Peer-to-peer Architecture

Peer-to-peer Architecture

In terms of high availability and resiliency, the Master-slave model is not ideal because the master server holds too much centralized power.

By contrast, Peer-to-peer Architecture adopts a distributed model, where the system is operated cooperatively by multiple servers, each sharing equal responsibility. These servers are referred to as peers (or nodes).

Data Ownership

Conceptually, the database is divided into multiple shards, each managed by a peer.

For instance, a database might be split into three shards, each assigned to a separate server.

DatabaseShard 1Shard 2Shard 3Server 1Server 2Server 3

Each peer is responsible for managing a portion of the database. Even if some of them go down, only the respective shards become unavailable, while the rest of the system remains fully functional.

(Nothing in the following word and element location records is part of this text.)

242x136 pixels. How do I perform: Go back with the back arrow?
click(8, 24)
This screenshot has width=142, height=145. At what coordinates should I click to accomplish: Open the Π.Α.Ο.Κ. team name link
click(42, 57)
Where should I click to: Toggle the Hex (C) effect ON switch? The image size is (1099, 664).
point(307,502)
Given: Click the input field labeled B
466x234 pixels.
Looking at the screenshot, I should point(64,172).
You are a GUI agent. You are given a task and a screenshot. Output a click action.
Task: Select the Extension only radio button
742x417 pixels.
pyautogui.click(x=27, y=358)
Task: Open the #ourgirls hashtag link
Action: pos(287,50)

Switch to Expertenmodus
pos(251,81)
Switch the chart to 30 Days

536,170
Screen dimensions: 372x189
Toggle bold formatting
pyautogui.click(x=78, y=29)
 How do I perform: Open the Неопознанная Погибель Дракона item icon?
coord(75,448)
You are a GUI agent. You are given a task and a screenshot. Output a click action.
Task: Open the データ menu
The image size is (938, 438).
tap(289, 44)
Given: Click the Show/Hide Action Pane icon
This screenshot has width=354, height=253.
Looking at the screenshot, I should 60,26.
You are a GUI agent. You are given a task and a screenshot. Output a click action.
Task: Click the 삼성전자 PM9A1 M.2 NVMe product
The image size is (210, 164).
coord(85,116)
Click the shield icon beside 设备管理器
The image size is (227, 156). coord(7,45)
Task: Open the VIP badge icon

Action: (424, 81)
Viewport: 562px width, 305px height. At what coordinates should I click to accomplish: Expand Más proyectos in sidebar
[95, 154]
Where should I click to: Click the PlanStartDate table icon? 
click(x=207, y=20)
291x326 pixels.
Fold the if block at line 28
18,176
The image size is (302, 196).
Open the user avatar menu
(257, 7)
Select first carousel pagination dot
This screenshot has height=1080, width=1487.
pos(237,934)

Importantly, we are not splitting the database into large storage blocks and distributing them across servers. Instead, a more granular approach is used: each individual record is assigned to a peer based on its unique key and a mapper function.

For example, consider a set of user records identified by userId (an integer):

  • Suppose the system has three servers, with serverId values from 0 to 2.
  • The mapper function is defined as: ownerServerId = userId % numberOfServers(3).
DatabasesServer 0Server 1Server 2User 0id0PKnameJohnUser 1id1PKnameFillipUser 4id4PKnameMikeUser 2id2PKnameAnn0 % 3 = 0 (S0)1 % 3 = 1 (S1)4 % 3 = 1 (S1)2 % 3 = 2 (S2)

Each server handles reading and writing for its corresponding records, ensuring improved availability. Additionally, when user keys increase linearly, storage volume is evenly distributed among peers, leading to efficient resource balancing.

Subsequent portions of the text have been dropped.